INFORMATION SHOWN:
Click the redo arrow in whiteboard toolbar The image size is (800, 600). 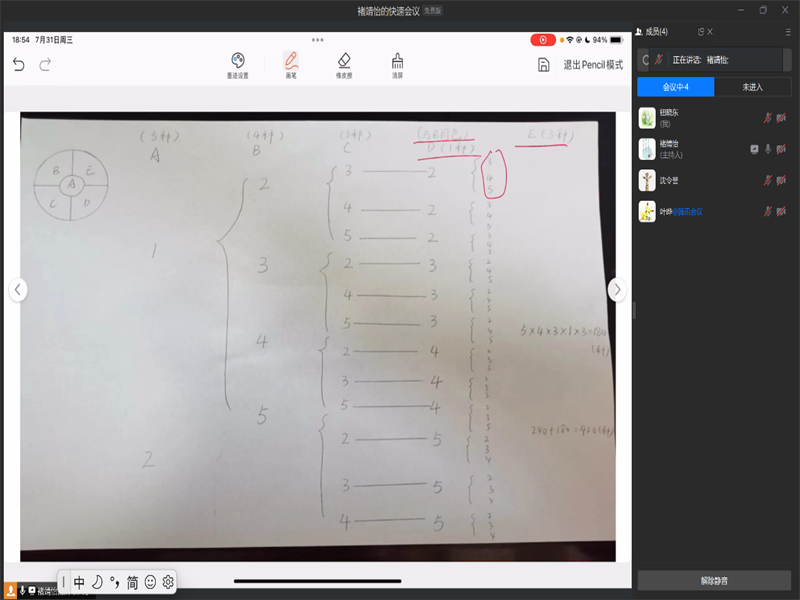pyautogui.click(x=45, y=65)
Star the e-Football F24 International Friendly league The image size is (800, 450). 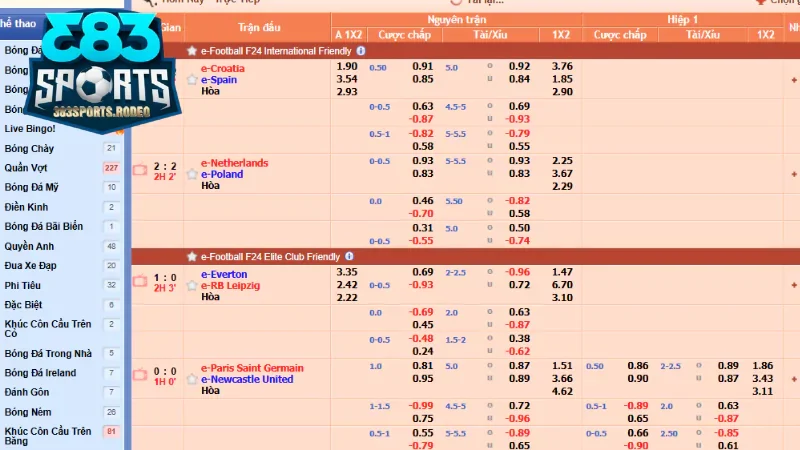[x=192, y=50]
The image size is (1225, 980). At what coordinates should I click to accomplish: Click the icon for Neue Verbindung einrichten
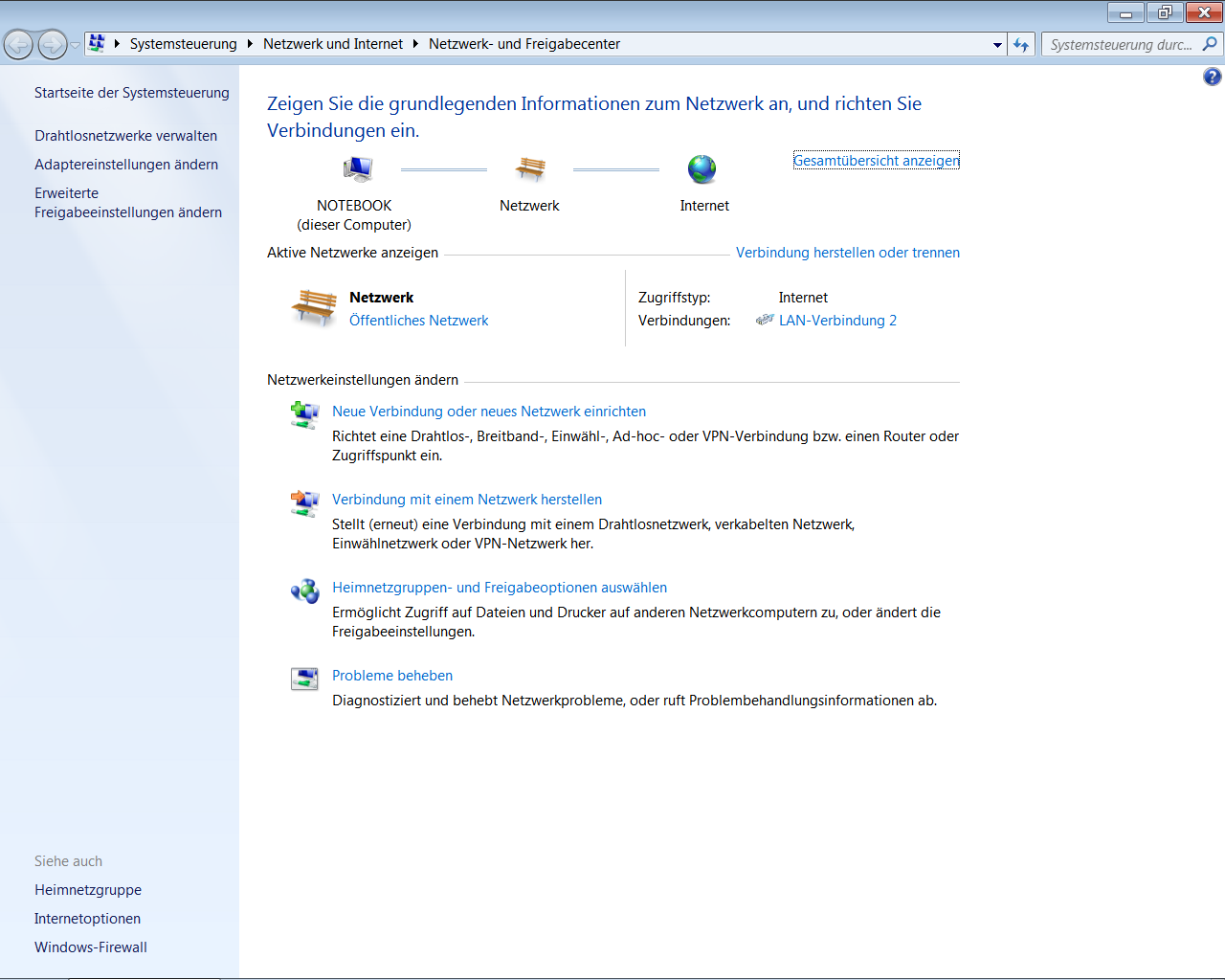[x=304, y=414]
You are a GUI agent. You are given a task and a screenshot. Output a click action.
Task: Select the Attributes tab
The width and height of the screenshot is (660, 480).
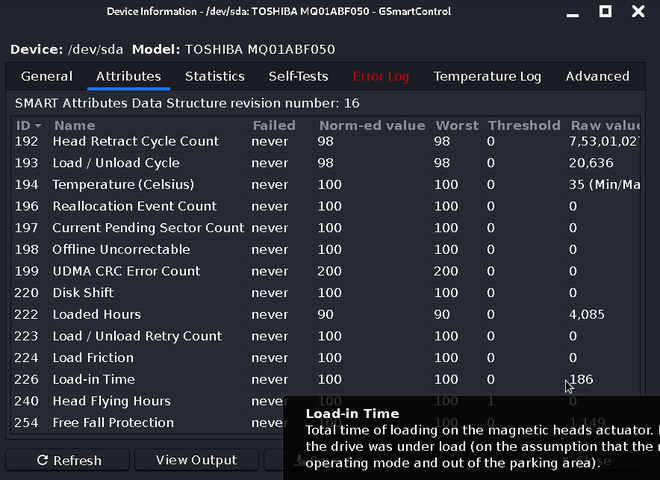click(128, 77)
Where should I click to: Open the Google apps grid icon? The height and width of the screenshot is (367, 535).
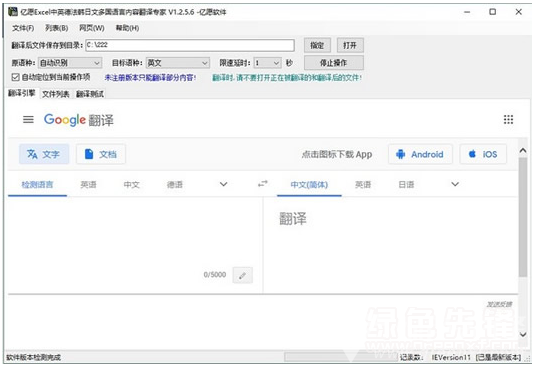[x=508, y=119]
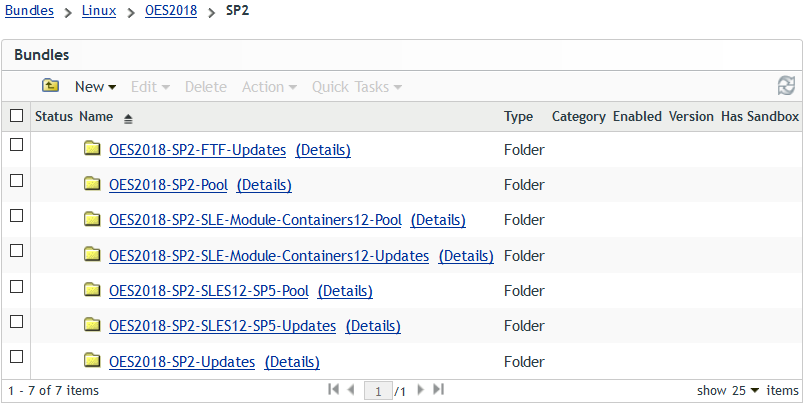Screen dimensions: 808x408
Task: Check the box for OES2018-SP2-FTF-Updates row
Action: [16, 146]
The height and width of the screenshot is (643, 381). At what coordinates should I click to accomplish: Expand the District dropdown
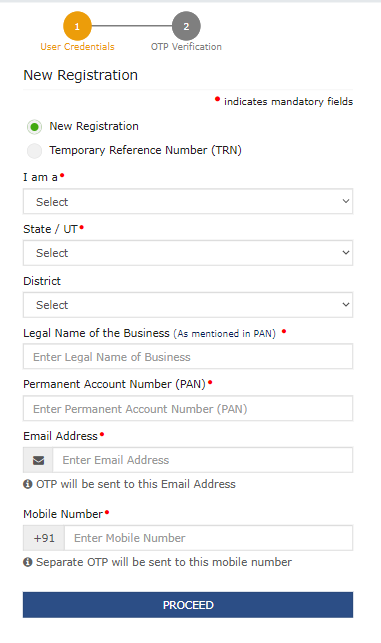[188, 305]
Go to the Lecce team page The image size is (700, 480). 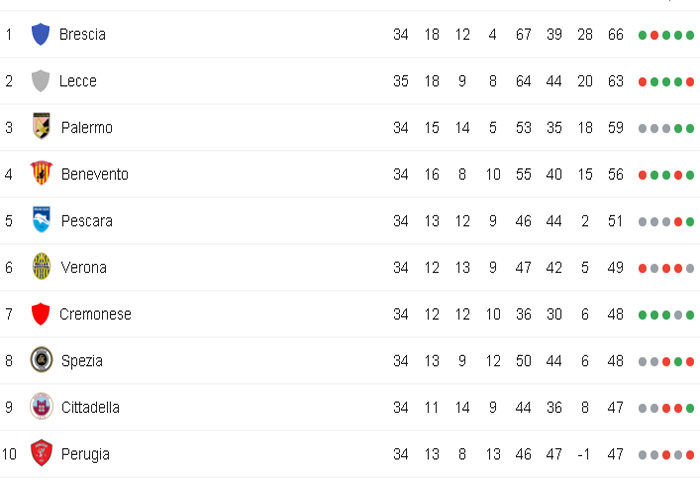[x=78, y=81]
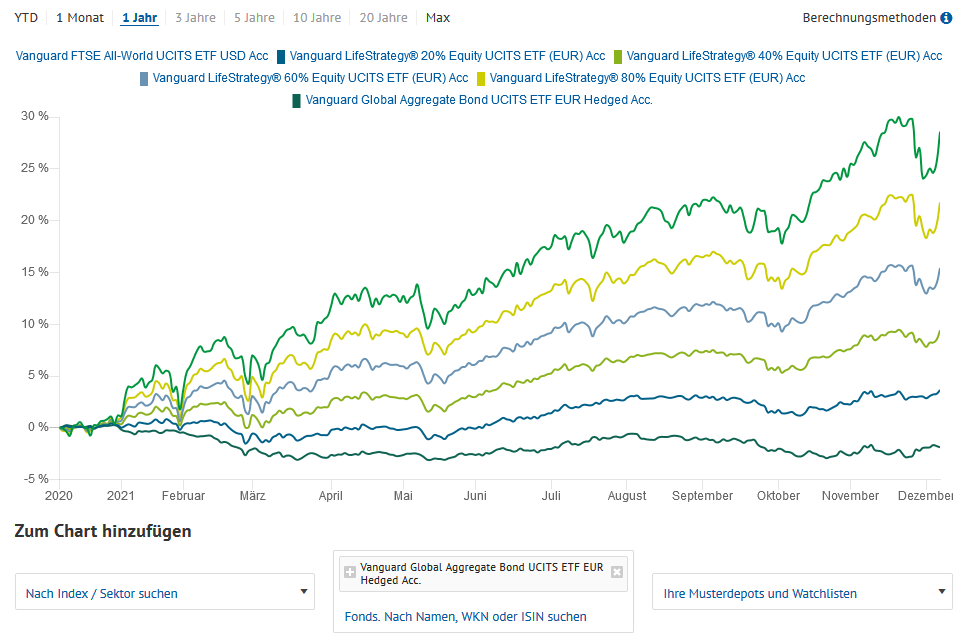
Task: Open Vanguard LifeStrategy 80% Equity legend link
Action: click(x=647, y=78)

DIRECTIONS:
Please pick out every line of the records that contains the word "what".

FINISHED EXERCISE:
The image size is (1225, 980). At what coordinates should I click to accomplish: Click the icon for Neue Verbindung einrichten
The height and width of the screenshot is (643, 381). At what coordinates should I click to accomplish: Expand the District dropdown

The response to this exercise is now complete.